» Task requirements
Could you rewrite all the records below, swapping "GUI agent" for "screen agent" wherever it appears and leaving everything else unchanged?

━━ Exercise data ━━

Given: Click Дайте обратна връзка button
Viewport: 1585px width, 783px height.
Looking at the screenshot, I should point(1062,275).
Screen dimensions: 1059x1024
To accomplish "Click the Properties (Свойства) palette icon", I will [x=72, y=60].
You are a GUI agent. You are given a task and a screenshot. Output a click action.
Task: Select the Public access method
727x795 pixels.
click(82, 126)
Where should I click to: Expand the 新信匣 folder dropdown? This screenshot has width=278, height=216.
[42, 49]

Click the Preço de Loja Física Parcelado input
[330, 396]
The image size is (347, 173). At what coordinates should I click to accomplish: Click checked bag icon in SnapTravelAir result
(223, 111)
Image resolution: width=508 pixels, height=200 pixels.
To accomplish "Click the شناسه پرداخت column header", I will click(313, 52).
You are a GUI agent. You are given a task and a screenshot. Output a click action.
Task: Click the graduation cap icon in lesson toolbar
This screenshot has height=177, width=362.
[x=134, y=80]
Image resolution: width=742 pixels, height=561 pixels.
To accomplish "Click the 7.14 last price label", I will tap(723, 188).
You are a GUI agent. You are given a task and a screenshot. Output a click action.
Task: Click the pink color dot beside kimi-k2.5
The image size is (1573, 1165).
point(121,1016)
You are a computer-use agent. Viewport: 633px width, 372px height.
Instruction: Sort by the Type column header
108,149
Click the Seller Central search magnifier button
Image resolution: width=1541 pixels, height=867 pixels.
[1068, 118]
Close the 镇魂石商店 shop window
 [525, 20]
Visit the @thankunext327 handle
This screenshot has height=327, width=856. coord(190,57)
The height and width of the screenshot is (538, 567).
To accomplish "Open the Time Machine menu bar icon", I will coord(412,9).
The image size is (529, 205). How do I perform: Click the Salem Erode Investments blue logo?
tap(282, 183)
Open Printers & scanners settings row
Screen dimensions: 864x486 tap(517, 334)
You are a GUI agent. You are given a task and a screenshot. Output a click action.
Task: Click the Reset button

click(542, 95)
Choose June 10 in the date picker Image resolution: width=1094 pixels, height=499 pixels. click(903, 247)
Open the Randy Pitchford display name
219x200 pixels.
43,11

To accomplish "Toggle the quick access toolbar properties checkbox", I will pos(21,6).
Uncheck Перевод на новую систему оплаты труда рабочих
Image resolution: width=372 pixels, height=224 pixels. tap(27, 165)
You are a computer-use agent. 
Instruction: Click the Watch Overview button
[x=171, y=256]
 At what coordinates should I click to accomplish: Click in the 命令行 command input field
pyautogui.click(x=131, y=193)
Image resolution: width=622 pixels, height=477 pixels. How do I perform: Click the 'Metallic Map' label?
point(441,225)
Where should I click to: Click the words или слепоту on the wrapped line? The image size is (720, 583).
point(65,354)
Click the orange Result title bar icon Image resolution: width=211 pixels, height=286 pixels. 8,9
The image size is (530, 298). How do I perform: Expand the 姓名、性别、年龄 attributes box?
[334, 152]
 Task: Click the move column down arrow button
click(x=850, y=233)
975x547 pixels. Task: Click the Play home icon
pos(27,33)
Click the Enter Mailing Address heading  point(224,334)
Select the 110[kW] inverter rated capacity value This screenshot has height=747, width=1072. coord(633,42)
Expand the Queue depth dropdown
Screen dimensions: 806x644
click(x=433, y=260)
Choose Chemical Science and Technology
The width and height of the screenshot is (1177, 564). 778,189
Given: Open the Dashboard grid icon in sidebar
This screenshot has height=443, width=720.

━━━

» Response to the task
Given: Click Дайте обратна връзка button
Viewport: 1585px width, 783px height.
Looking at the screenshot, I should point(1062,275).
Screen dimensions: 1059x1024
To accomplish "Click the Properties (Свойства) palette icon", I will [x=72, y=60].
You are a screen agent. You are given a task and a screenshot. Output a click action.
Task: Select the Public access method
727x795 pixels.
click(82, 126)
Where should I click to: Expand the 新信匣 folder dropdown? This screenshot has width=278, height=216.
[42, 49]

Click the Preço de Loja Física Parcelado input
[330, 396]
The image size is (347, 173). At what coordinates should I click to accomplish: Click checked bag icon in SnapTravelAir result
(223, 111)
Image resolution: width=508 pixels, height=200 pixels.
To accomplish "Click the شناسه پرداخت column header", I will click(313, 52).
You are a screen agent. You are given a task and a screenshot. Output a click action.
Task: Click the graduation cap icon in lesson toolbar
This screenshot has height=177, width=362.
[x=134, y=80]
Image resolution: width=742 pixels, height=561 pixels.
To accomplish "Click the 7.14 last price label", I will tap(723, 188).
You are a screen agent. You are given a task and a screenshot. Output a click action.
Task: Click the pink color dot beside kimi-k2.5
The image size is (1573, 1165).
point(121,1016)
You are a computer-use agent. Viewport: 633px width, 372px height.
Instruction: Sort by the Type column header
108,149
Click the Seller Central search magnifier button
Image resolution: width=1541 pixels, height=867 pixels.
[1068, 118]
Close the 镇魂石商店 shop window
 [525, 20]
Visit the @thankunext327 handle
This screenshot has height=327, width=856. coord(190,57)
The height and width of the screenshot is (538, 567).
To accomplish "Open the Time Machine menu bar icon", I will coord(412,9).
The image size is (529, 205). How do I perform: Click the Salem Erode Investments blue logo?
tap(282, 183)
Open Printers & scanners settings row
Screen dimensions: 864x486 tap(517, 334)
You are a screen agent. You are given a task and a screenshot. Output a click action.
Task: Click the Reset button

click(542, 95)
Choose June 10 in the date picker Image resolution: width=1094 pixels, height=499 pixels. click(903, 247)
Open the Randy Pitchford display name
219x200 pixels.
43,11

To accomplish "Toggle the quick access toolbar properties checkbox", I will pos(21,6).
Uncheck Перевод на новую систему оплаты труда рабочих
Image resolution: width=372 pixels, height=224 pixels. tap(27, 165)
You are a computer-use agent. 
Instruction: Click the Watch Overview button
[x=171, y=256]
 At what coordinates should I click to accomplish: Click in the 命令行 command input field
pyautogui.click(x=131, y=193)
Image resolution: width=622 pixels, height=477 pixels. How do I perform: Click the 'Metallic Map' label?
point(441,225)
Where should I click to: Click the words или слепоту on the wrapped line? The image size is (720, 583).
point(65,354)
Click the orange Result title bar icon Image resolution: width=211 pixels, height=286 pixels. 8,9
The image size is (530, 298). How do I perform: Expand the 姓名、性别、年龄 attributes box?
[334, 152]
 Task: Click the move column down arrow button
click(x=850, y=233)
975x547 pixels. Task: Click the Play home icon
pos(27,33)
Click the Enter Mailing Address heading  point(224,334)
Select the 110[kW] inverter rated capacity value This screenshot has height=747, width=1072. coord(633,42)
Expand the Queue depth dropdown
Screen dimensions: 806x644
click(x=433, y=260)
Choose Chemical Science and Technology
The width and height of the screenshot is (1177, 564). 778,189
Given: Open the Dashboard grid icon in sidebar
This screenshot has height=443, width=720.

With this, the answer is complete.